Sec. Nutritional Epidemiology
Volume 12 - 2025 |
doi: 10.3389/fnut.2025.1525011
This article is part of the Research Topic Understanding the Impact of Obesity on Micronutrient Metabolism View all articles
Considering the Nutritional Benefits and Health Implications of Red Meat in the Era of Meatless Initiatives
Provisionally accepted- 1 The University of Iowa, Iowa City, United States
- 2 Global Food Justice Alliance, Boston, United States
- 3 University of Connecticut, Storrs, Connecticut, United States
- 4 Vrije University Brussels, Brussels, Brussels, Belgium
- 5 Global Alliance for Improved Nutrition (United States), Washington, DC, Washington, United States
Driven by perceived health and environmental benefits, initiatives to remove red meat from recommended eating patterns are increasingly being implemented in United States institutions, including schools and hospitals. While these efforts aim to address important issues, they may inadvertently lead to unintended consequences, particularly regarding essential nutrient intake for certain populations.

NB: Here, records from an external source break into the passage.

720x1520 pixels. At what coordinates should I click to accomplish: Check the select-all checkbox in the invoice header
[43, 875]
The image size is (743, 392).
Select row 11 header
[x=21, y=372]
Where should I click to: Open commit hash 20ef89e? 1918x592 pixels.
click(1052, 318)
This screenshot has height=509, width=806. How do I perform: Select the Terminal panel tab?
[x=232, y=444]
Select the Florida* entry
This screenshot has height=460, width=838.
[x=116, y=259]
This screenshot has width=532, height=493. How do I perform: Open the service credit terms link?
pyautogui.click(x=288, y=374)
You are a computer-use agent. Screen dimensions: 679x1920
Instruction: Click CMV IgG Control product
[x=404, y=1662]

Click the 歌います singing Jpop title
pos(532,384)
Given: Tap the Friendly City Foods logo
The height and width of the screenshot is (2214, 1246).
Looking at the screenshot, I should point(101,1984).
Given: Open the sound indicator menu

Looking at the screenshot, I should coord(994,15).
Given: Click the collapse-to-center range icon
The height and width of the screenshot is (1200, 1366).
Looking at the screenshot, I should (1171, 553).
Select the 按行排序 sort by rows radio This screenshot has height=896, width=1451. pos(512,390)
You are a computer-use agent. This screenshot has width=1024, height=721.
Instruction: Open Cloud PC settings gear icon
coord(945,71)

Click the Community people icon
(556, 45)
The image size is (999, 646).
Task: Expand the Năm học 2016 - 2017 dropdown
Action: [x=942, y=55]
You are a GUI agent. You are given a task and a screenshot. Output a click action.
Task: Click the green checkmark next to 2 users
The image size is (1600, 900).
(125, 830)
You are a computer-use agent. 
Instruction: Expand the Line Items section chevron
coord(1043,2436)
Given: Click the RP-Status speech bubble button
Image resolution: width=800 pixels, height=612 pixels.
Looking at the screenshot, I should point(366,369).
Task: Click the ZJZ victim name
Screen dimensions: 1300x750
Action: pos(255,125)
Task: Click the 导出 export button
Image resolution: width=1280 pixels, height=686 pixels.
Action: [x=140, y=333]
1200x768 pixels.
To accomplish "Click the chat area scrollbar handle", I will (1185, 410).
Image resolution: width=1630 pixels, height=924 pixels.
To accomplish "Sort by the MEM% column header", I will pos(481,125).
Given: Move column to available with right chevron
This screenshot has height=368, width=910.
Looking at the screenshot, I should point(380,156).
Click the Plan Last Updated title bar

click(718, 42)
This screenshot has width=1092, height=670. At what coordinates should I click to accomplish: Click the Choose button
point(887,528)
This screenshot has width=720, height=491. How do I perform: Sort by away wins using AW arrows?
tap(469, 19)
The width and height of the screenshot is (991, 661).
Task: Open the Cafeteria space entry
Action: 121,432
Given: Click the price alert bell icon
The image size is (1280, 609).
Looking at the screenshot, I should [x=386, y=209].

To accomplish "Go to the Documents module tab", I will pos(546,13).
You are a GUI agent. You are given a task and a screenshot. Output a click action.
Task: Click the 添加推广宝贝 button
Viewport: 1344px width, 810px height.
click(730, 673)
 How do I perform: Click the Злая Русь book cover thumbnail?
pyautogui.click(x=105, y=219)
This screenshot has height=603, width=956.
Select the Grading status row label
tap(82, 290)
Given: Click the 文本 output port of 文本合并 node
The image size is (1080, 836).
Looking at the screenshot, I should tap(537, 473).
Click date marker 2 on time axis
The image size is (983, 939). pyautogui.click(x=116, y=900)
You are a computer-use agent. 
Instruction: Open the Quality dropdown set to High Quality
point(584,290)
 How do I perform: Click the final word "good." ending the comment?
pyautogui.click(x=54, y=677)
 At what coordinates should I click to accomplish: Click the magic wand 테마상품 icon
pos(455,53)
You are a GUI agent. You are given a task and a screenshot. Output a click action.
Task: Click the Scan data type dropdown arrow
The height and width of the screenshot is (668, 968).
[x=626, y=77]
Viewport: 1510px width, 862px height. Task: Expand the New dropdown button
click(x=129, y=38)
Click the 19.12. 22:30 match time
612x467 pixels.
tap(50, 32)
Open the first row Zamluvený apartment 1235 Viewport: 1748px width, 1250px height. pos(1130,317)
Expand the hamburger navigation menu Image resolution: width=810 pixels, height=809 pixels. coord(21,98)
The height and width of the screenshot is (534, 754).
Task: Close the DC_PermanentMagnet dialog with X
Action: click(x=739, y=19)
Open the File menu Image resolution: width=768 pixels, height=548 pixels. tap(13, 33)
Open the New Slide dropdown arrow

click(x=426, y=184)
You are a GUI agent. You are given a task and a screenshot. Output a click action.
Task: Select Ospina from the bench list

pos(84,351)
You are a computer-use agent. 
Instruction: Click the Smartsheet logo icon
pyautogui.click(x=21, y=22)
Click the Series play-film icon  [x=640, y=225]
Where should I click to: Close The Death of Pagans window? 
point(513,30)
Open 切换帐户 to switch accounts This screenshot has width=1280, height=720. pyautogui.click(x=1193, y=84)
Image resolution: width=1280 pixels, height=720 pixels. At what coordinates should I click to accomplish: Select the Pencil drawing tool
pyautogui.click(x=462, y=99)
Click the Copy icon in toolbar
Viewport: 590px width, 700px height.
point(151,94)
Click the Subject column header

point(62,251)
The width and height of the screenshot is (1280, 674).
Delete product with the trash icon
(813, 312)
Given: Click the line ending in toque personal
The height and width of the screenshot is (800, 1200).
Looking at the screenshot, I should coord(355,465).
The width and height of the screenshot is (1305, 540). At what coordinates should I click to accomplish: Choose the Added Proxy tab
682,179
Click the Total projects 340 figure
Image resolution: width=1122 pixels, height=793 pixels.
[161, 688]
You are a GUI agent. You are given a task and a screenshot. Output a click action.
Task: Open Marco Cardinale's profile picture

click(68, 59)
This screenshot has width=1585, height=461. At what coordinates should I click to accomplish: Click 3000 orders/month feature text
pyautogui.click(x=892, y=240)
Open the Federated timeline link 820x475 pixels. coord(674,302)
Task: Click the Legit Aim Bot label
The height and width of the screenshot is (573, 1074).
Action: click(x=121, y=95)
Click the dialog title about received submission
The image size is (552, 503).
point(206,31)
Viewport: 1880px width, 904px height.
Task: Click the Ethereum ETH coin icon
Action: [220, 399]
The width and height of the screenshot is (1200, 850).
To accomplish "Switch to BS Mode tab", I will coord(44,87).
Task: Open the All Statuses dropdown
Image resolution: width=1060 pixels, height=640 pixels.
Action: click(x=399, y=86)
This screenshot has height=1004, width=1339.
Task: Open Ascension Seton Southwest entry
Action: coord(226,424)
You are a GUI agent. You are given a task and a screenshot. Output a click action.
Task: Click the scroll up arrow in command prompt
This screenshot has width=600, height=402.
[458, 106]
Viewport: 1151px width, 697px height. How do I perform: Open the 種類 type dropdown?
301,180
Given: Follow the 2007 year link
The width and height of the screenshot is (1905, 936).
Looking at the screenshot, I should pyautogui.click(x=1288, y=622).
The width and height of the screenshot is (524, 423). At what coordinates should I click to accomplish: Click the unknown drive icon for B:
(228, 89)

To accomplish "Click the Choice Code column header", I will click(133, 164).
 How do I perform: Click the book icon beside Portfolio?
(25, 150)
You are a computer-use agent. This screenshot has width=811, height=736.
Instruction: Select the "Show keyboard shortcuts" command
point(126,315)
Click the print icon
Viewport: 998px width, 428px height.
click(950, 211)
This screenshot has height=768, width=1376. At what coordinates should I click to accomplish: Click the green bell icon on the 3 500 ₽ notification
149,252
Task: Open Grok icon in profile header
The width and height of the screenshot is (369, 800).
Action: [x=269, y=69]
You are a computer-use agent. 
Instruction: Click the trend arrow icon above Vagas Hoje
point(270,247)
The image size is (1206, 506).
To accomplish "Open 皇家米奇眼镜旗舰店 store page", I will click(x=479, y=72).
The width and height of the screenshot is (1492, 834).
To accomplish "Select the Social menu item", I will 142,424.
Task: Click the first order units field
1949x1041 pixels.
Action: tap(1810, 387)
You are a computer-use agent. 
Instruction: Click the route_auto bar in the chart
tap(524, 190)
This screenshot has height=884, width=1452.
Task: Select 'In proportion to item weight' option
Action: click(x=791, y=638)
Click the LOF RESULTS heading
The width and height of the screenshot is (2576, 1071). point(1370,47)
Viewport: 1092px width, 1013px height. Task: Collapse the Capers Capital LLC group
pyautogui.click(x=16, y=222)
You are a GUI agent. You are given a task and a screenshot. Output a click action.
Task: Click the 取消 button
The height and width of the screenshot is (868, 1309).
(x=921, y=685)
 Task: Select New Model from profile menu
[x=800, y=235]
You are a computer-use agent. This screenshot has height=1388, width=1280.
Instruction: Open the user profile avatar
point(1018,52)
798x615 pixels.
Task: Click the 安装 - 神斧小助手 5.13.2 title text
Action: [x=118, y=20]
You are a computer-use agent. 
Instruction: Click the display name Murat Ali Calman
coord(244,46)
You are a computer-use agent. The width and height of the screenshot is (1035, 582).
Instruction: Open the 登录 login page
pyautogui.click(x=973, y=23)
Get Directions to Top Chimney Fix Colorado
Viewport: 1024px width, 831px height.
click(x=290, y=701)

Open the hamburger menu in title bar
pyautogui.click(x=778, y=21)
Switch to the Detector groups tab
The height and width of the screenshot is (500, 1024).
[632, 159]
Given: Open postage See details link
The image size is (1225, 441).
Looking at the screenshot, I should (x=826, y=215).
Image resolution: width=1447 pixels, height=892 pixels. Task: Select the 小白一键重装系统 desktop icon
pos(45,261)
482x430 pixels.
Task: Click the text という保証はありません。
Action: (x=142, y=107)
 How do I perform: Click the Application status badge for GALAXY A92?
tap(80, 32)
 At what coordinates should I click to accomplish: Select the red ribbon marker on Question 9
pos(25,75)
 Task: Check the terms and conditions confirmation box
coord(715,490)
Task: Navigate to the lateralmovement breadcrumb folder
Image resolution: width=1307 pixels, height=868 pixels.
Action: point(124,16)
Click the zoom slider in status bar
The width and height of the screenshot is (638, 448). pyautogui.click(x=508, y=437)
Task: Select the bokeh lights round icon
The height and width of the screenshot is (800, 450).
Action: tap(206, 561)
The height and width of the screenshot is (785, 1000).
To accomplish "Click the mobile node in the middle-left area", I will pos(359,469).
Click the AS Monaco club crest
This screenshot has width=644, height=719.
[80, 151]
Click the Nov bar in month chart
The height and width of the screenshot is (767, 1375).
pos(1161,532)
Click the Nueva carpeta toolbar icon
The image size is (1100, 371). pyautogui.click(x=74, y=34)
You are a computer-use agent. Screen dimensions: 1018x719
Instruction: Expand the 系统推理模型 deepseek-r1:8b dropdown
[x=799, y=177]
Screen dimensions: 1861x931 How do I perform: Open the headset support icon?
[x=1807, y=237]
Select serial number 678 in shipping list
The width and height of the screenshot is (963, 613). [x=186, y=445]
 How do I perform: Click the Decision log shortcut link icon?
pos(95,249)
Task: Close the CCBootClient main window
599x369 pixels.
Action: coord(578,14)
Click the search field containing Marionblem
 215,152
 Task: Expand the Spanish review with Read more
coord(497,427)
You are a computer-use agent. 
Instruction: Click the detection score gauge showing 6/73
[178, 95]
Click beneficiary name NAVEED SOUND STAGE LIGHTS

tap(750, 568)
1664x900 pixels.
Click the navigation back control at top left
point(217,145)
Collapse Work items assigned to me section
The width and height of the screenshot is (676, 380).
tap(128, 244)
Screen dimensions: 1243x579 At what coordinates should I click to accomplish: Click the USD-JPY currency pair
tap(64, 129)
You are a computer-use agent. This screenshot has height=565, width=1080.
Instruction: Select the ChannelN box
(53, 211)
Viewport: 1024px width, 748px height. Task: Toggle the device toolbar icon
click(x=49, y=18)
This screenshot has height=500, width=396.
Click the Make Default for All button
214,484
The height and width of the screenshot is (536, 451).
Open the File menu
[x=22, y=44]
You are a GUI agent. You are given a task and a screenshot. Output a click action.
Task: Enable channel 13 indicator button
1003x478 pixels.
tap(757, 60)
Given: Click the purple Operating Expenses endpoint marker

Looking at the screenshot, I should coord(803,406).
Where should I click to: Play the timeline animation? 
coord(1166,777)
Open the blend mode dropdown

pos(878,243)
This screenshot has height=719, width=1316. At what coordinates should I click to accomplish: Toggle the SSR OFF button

This perspective considers the nutritional value of red meat, examines its potential health benefits, and highlights nutritional risks when intake is reduced or eliminated. Red meat is a nutrient-dense food that provides highly bioavailable protein and several essential micronutrients often lacking in the diet, including iron, zinc, and vitamin B12. These nutrients can be limited or absent in many plant-source foods as well as in some animal-source foods. Red meat's micronutrient profile is especially valuable for young children and women of reproductive age, including pregnant women. In addition, the protein density of red meat is beneficial for individuals managing obesity and older adults at risk of sarcopenia. Many epidemiological studies suggest potential associations between excessive red meat consumption and increased risk of certain chronic diseases, but this evidence does not conclusively implicate red meat in the development or progression of chronic disease. The nutritional and health implications of reducing red meat consumption must be balanced against the low certainty of evidence used to discourage red meat intake when making dietary recommendations.
Keywords: red meat, Nutrient density, undernutrition, Obesity, plant-source
Received: 08 Nov 2024; Accepted: 02 Jan 2025.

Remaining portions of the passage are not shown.